[Data extracted from a collection]
○ ○ ○ ○ ○
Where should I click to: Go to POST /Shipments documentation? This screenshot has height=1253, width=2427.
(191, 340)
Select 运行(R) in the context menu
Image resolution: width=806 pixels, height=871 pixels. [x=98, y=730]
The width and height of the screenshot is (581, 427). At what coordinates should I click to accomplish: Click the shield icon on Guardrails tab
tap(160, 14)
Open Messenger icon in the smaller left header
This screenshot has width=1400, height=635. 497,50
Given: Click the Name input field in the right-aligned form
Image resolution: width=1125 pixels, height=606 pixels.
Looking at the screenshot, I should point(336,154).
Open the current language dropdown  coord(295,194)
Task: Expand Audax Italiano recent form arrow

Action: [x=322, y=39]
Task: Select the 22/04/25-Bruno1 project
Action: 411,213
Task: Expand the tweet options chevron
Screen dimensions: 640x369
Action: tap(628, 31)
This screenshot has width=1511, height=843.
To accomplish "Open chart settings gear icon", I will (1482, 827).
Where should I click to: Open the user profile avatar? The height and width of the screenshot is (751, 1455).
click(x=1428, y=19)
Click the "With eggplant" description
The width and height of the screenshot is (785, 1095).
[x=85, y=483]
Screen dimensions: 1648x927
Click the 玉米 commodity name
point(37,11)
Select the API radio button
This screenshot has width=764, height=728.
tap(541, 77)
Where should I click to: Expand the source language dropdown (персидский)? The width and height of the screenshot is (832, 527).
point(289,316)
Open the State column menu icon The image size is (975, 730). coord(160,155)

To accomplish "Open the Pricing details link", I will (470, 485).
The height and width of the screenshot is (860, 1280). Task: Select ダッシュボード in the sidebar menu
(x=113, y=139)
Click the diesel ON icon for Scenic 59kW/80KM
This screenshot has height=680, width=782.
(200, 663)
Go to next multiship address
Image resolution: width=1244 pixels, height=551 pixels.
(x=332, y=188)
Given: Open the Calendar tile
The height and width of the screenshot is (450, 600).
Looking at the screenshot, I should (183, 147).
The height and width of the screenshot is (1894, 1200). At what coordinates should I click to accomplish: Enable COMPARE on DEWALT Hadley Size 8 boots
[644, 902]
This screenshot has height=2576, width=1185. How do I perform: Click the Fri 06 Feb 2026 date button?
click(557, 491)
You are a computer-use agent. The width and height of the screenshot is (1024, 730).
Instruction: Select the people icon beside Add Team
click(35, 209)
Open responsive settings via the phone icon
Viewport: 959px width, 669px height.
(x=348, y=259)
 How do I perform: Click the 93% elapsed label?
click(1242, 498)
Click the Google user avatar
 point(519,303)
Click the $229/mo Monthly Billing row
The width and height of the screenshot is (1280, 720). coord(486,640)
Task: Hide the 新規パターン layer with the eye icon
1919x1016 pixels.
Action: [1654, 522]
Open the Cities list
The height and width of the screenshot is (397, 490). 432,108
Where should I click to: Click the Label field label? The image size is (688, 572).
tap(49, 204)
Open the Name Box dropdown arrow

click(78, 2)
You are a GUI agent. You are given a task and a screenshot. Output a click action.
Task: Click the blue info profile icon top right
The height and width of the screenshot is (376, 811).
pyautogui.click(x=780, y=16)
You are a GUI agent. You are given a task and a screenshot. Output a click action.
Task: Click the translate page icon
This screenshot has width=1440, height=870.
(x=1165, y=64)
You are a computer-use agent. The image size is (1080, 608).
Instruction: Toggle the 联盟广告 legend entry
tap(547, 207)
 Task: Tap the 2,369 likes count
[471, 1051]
○ ○ ○ ○ ○
*TASK DESCRIPTION*: Your answer must consist solely of the lines above between the line holding "The width and height of the screenshot is (581, 427)." and the line holding "Given: Click the", inclusive, copied exactly.

*EXPECTED ANSWER*:
The width and height of the screenshot is (581, 427). At what coordinates should I click to accomplish: Click the shield icon on Guardrails tab
tap(160, 14)
Open Messenger icon in the smaller left header
This screenshot has width=1400, height=635. 497,50
Given: Click the Name input field in the right-aligned form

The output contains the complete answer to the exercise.